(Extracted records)
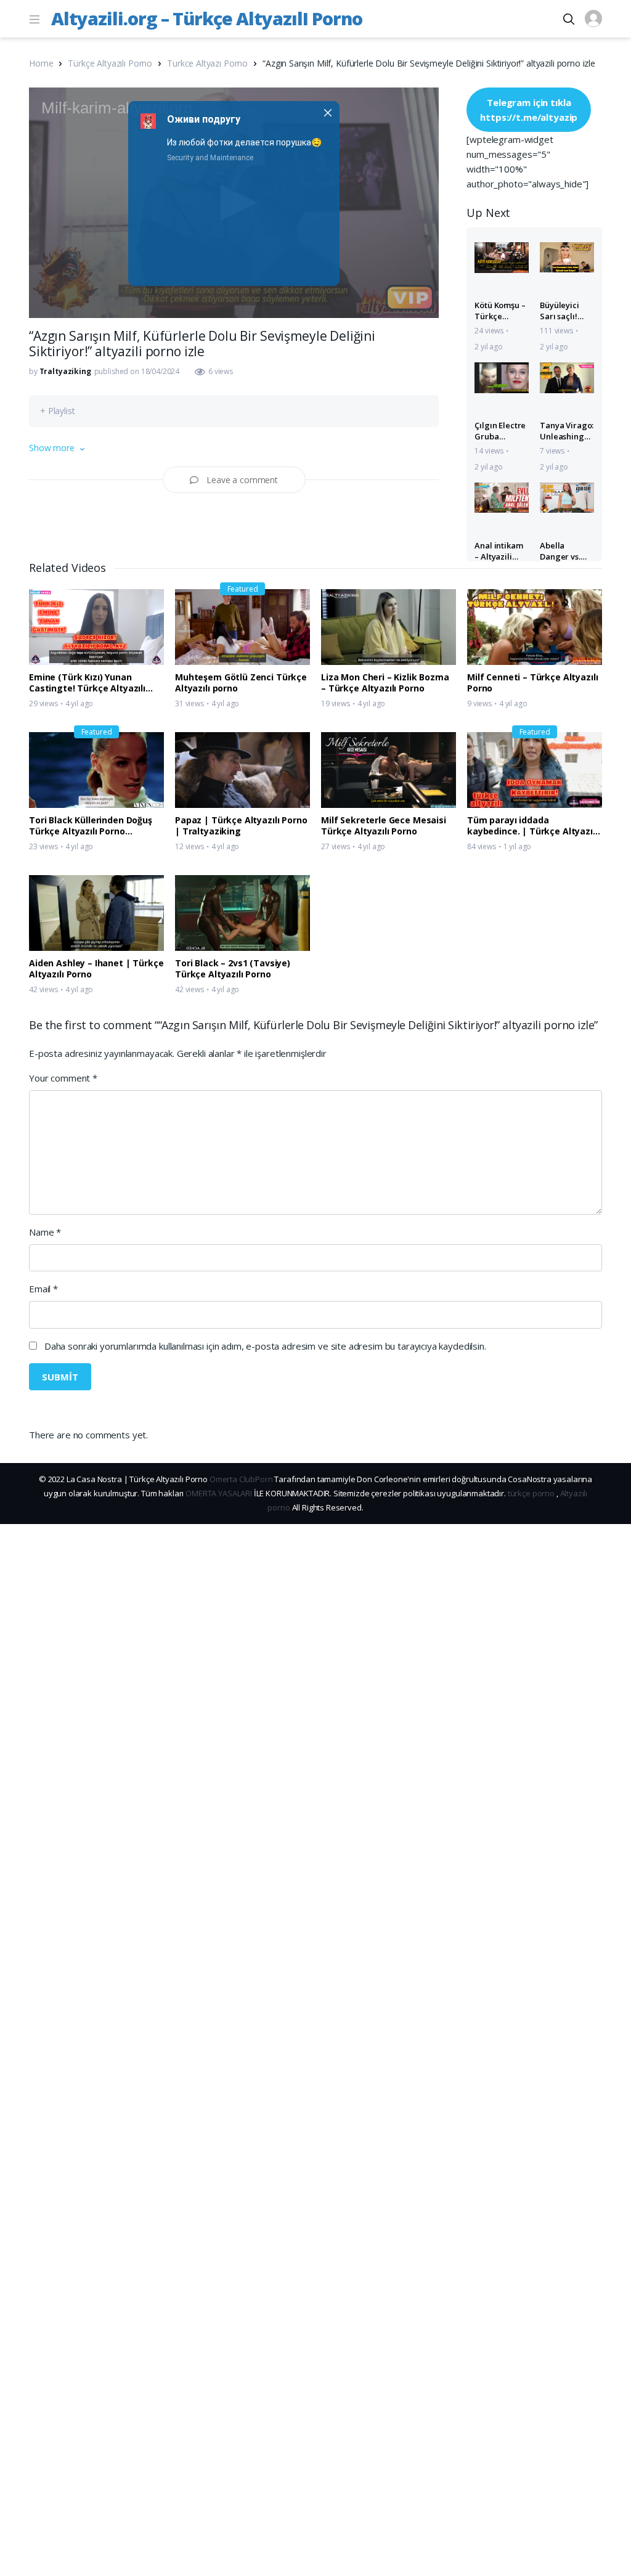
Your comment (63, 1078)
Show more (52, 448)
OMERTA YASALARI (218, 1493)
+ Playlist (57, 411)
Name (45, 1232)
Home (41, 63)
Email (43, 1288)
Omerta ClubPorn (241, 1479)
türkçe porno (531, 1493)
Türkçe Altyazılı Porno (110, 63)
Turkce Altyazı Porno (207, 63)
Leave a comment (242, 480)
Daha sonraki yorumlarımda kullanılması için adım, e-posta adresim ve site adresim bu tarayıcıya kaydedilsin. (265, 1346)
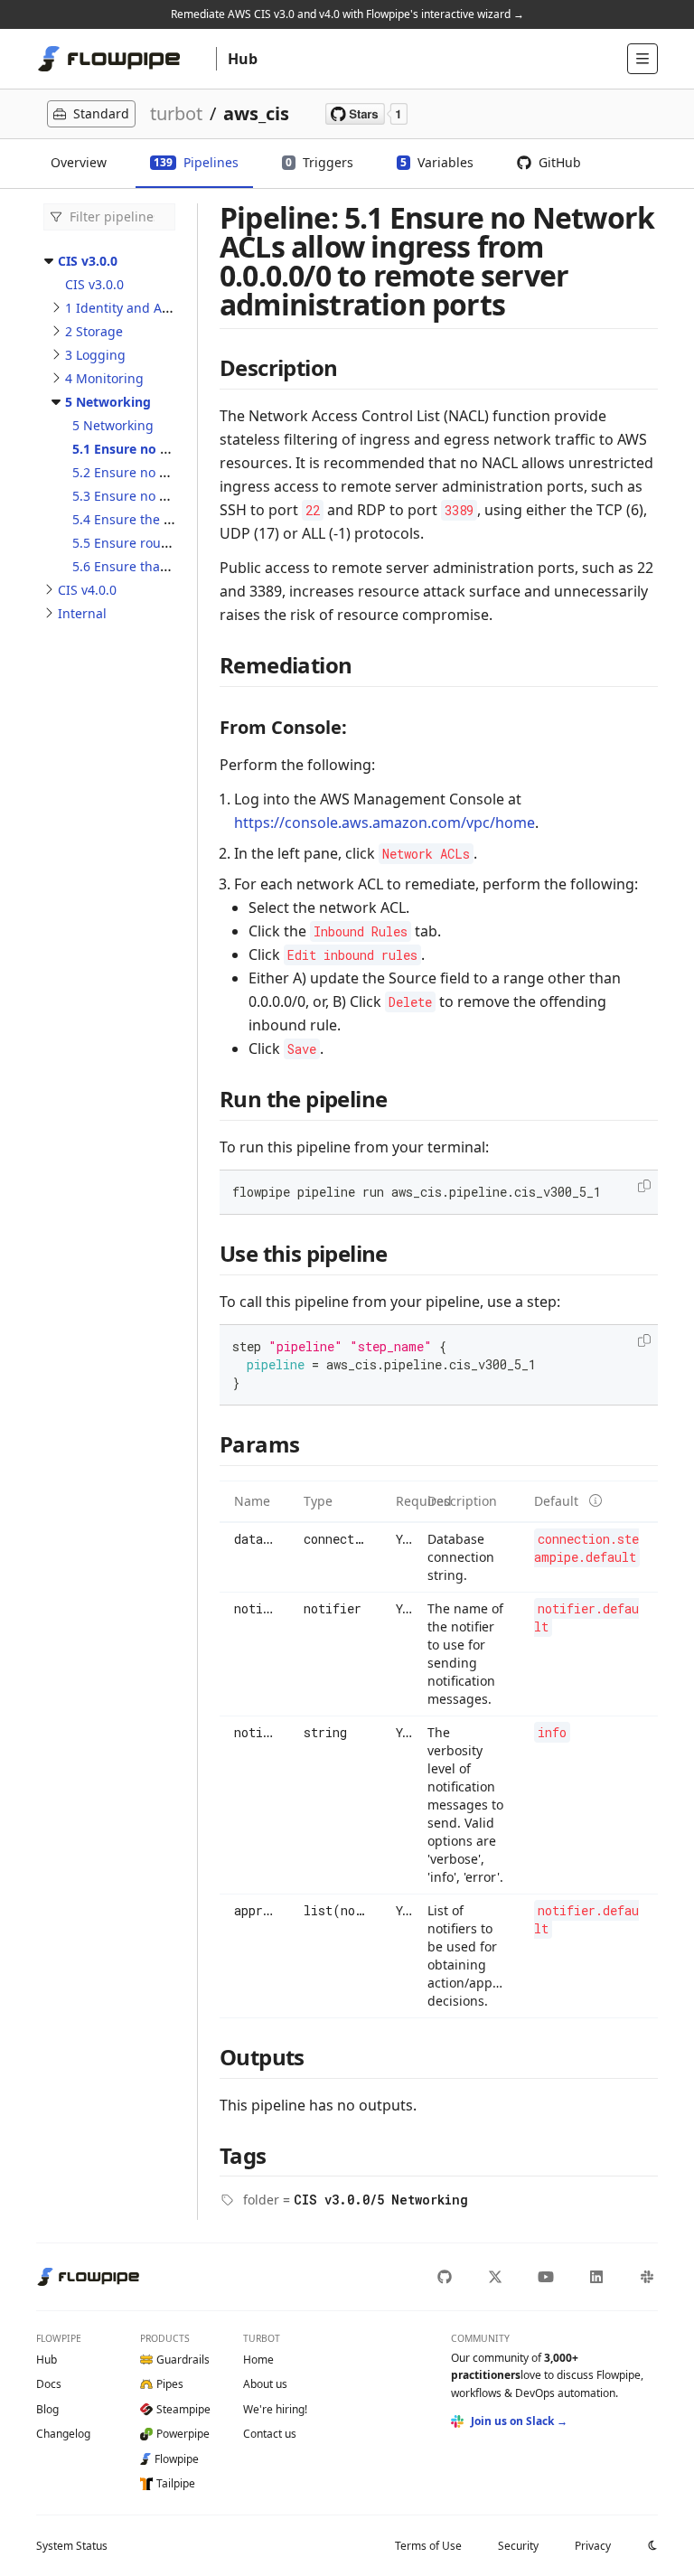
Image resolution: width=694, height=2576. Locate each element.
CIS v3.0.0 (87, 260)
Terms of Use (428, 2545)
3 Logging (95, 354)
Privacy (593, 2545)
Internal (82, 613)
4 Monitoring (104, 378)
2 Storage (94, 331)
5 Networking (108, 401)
---
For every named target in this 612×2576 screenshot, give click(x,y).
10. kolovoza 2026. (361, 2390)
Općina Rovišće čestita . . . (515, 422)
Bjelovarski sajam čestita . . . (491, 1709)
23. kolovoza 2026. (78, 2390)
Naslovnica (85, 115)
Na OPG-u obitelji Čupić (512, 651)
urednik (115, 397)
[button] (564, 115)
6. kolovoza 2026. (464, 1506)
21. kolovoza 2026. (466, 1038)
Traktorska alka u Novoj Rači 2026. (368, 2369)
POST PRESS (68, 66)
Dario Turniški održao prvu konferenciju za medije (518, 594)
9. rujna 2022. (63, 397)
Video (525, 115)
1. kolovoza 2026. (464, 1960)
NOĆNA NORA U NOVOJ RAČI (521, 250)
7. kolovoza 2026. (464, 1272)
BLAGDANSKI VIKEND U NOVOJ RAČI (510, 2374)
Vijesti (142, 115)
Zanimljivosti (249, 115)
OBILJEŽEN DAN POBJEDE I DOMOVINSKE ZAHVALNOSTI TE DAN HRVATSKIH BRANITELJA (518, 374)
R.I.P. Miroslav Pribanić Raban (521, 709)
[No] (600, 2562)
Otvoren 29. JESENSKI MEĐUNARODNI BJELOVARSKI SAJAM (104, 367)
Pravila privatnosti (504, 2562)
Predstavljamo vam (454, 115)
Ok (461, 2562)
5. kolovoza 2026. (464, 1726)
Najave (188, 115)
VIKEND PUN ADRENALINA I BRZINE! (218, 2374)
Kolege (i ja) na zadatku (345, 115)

## REQUIREMENT
For each line in the data that holds the word "čestita", copy the line.

## ANSWER TO THIS PROBLEM
Općina Rovišće čestita . . . (515, 422)
Bjelovarski sajam čestita . . . (491, 1709)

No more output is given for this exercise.